Written by Hannah Dunleavy

Arts

Binging: Freaks and Geeks

Almost 17 years after it was cancelled, Paul Feig and Judd Apatow’s cult comedy finally gets an airing on Netflix. Here’s Hannah Dunleavy on why you should watch it.

The geeks shall inherit the earth: Bill (Martin Starr), Sam (John Francis Daley) and Neal (Samm Levine). Photos: NBC.

The geeks shall inherit the earth: Bill (Martin Starr), Sam (John Francis Daley) and Neal (Samm Levine). Photos: NBC.

If Stranger Things proved anything this summer it was that there is still a huge market for quality child acting in a 1980s setting.

So there’s perhaps no better time for Netflix to finally unleash Freaks and Geeks, the tale of the 1980-1 school year in a Detroit suburb through the eyes of the Weir children: 16-year-old Lindsay, a ‘mathlete’ who starts hanging out with the ‘freaks’ when she has an existential crisis, and her 14-year-old brother Sam, who, with his small band of friends, represents the ‘geeks’ portion of the show.

Created by Paul Feig (Bridesmaids) and executive produced by Judd Apatow (come on, you know who he is), it was cancelled after 12 episodes*, when erratic scheduling and tough competition led to – big surprise – poor viewing figures.
*In total, 18 episodes were made and all of them are now available to UK subscribers of the streaming service.

Freaks and Geeks remains a cult classic in the US, in small part due to its now stellar cast, which includes James Franco, Seth Rogen, Linda Cardellini and Jason Segel, as well as appearances by Ann Dowd, Jason Schwartzman, Ben Foster, Ben Stiller and Rashida Jones.

“Granted, I know nought about growing up in 1980s Michigan, but as a picture of the absolutely horrifying and yet hilarious experience of being a teenager, it’s bang on the money.”

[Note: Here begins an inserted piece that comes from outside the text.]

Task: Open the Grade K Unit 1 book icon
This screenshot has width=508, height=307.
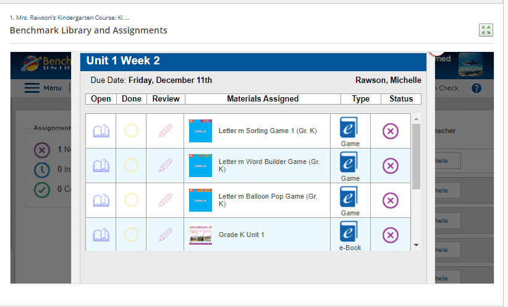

But most of the undying love comes from its undeniable quality: you can spot a variety of influences in it (notably Richard Linklater’s Dazed and Confused), but you can see way more Freaks and Geeks in all sorts of stuff that came later, from Friday Night Lights and Community to Napoleon Dynamite and the aforementioned Stranger Things.

Like all good comedies, it takes a few episodes to truly warm up, but it really hits its stride in episode four, Kim Kelly is My Friend, when Busy Phillipps’ Kim comes to the fore and immediately transforms from a somewhat cartoonish ‘bitch’ into a thoroughly identifiable teenage mess, the result of bad parenting, deep insecurities and the sort of ‘other girls are your enemy’ bullshit that plagues young women at school.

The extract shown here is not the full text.